If we want a healthy, sustainable legal profession, we need a different approach to addressing trauma in our work, writes Iolanthe Gabrie.
Working in law is a test of resilience, but for those in the highest-conflict categories – think criminal law, family law, and domestic violence matters – it’s a marathon of empathy, exposure, and emotional stamina. And while the profession often discusses burnout, it continues to tiptoe around its close cousin: vicarious trauma.
At Ruby Assembly, we recently chose to invest in trauma care training with Blue Knot Australia. As we continue to grow with our legal category clients, our own exposure to traumatic material has also increased. Regardless of your role – lawyer, writer, or barrister – exposure to client and colleague distress is part of the gig when you’re working with family dynamics and frontline vulnerability. What we don’t talk about enough is how profoundly this can eat into our sense of safety, identity, and even faith in human goodness.
The Blue Knot training: A catalyst for change
As a business owner, I see my primary role not only as a driver of excellence for clients, but as a protector of my team’s wellbeing. We work day in and out with talented legal professionals whose courage inspires us, and whose sharing of matters they’re working on can sometimes be quite shocking. When I investigated support solutions to better scaffold my team’s welfare, I discovered trauma training wasn’t standard for writers, and (let’s be honest) rare for most legal practices. But why should lawyers, especially those dealing with intense client trauma, be left to go it alone?
The Blue Knot workshop provided my team with language, frameworks, and permission to foreground their own psychological safety. We learned real strategies for boundary-setting, understanding the difference between empathy and compassion, and identifying early warning signs before compassion fatigue or vicarious trauma sets in. This scaffolding has shifted our day-to-day culture: now, we’re more deliberate about debriefing, peer support, and regulating exposure to traumatic material.
Protection for employers, not just practitioners
This kind of proactive approach isn’t just a feel-good HR move; it’s potentially a structure that protects your practice from avoidable turnover, absenteeism, and workplace harm. Something you might consider implementing in your practice culture is an annual (or six-monthly) scheduled ProQOL self-check tool (a staple in health professions but foreign to most legal teams) to better understand colleagues’ risk factors.

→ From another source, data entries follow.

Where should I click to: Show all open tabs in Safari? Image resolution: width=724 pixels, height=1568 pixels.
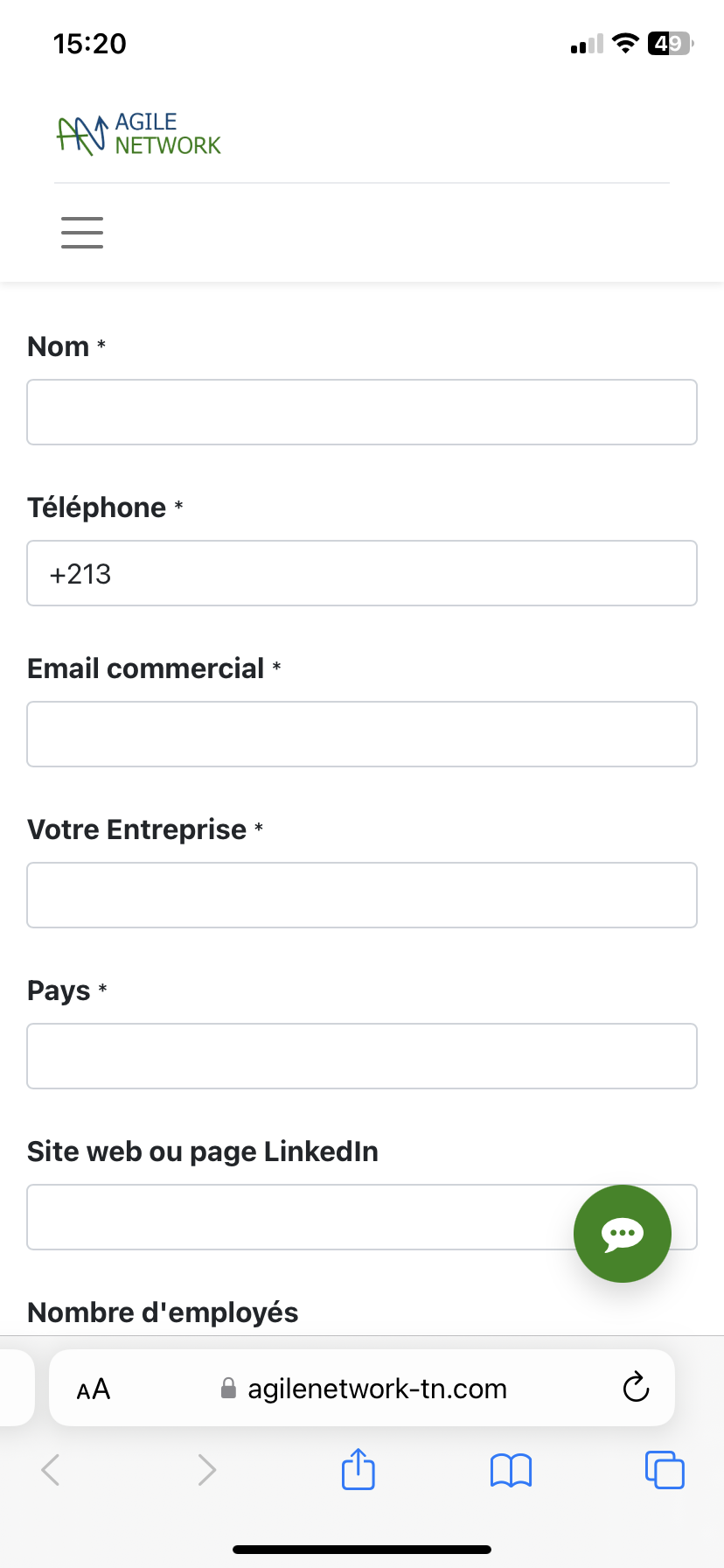[x=665, y=1470]
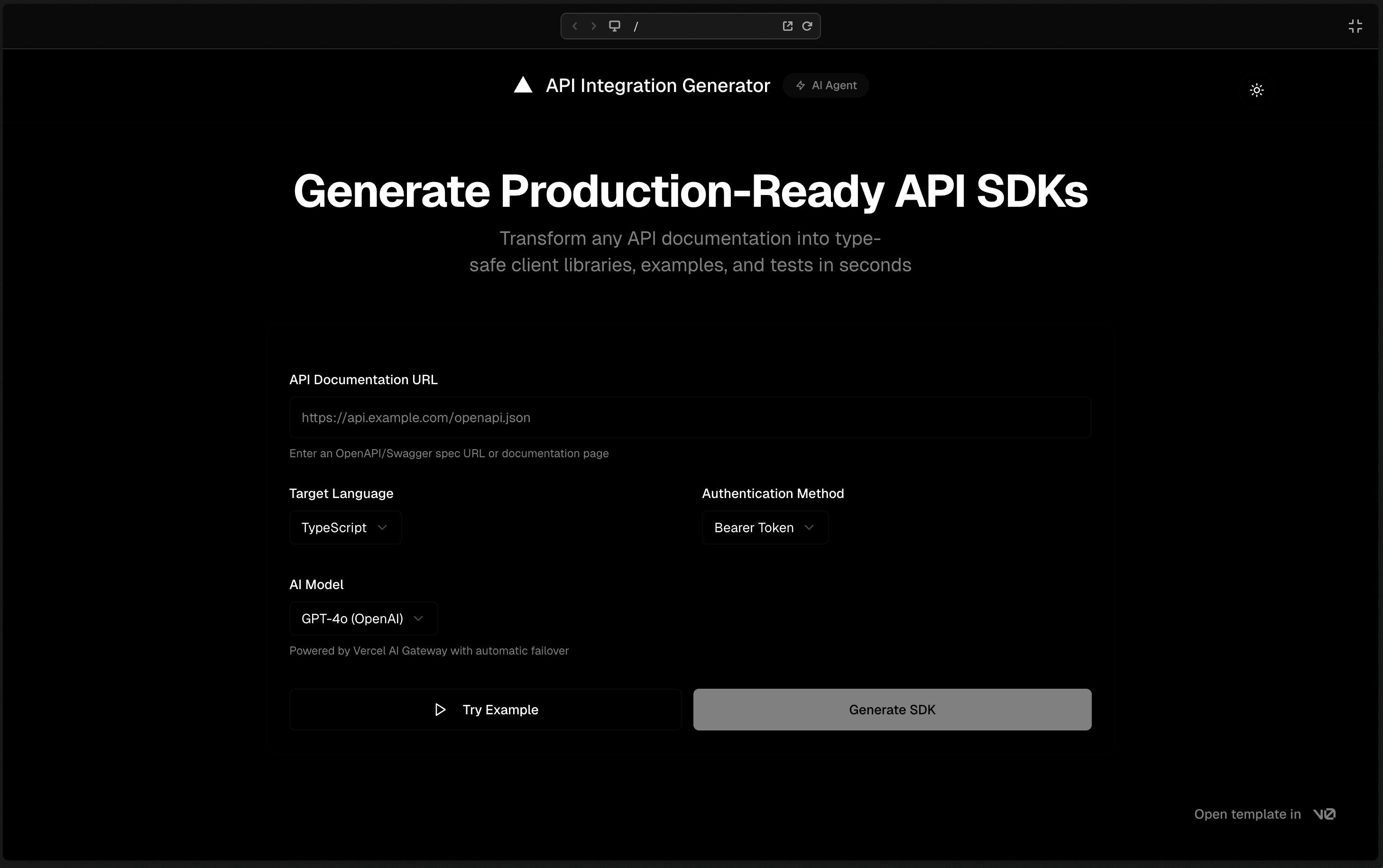Open the Target Language dropdown showing TypeScript
Screen dimensions: 1383x868
tap(344, 527)
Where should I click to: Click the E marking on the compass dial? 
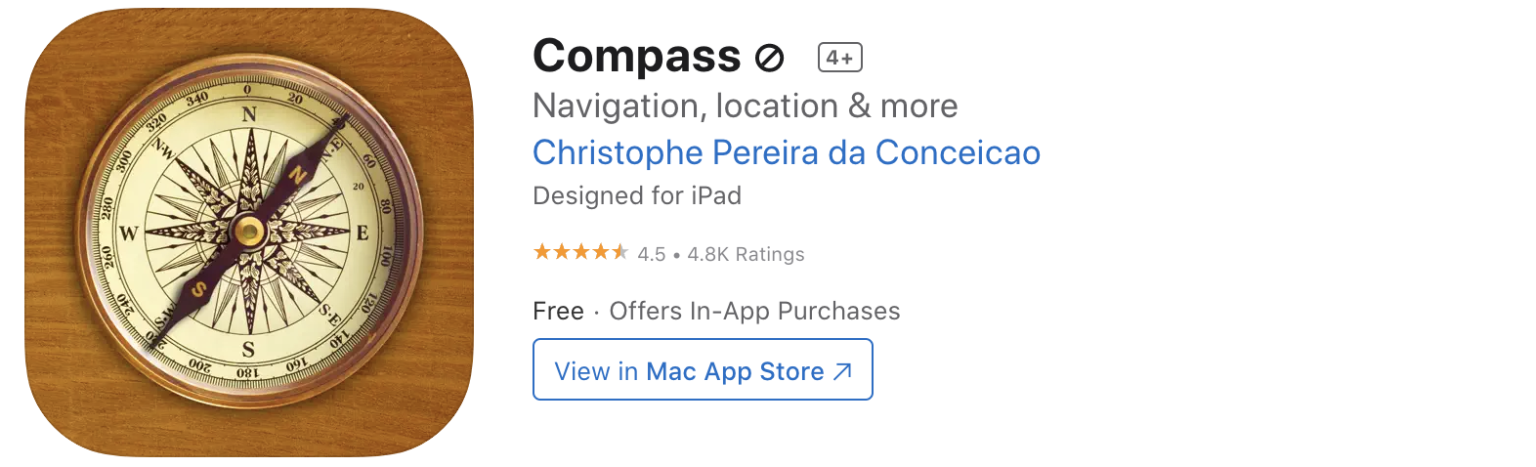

Here’s where I’m floored: in the world of psychology, regular supervision is a non-negotiable. No therapist would be expected to process trauma in isolation. Yet, in law – particularly for those dealing with family or domestic violence – ongoing supervision remains the exception, not the rule. The expectation is that stoicism and “toughness” will get you through, when the evidence shows that, without support, even the most resilient practitioners can find themselves in crisis.
A call for cultural leadership in law
If we want a healthy, sustainable legal profession, we need a different approach to addressing trauma in our work. Leadership must model open conversations about the toll of the work – not as a weakness to be drilled out of colleagues, but as an inevitable reality needing structure and care. Embedding mandatory supervision, peer support, and trauma training is not just for psychologists. It’s prudent risk management and an ethical responsibility to your people.
After all, how can we expect lawyers and the judiciary to safeguard justice for others if they’re not being safeguarded themselves?
Iolanthe Gabrie is the director of Ruby Assembly and co-founder of LexNova Guild.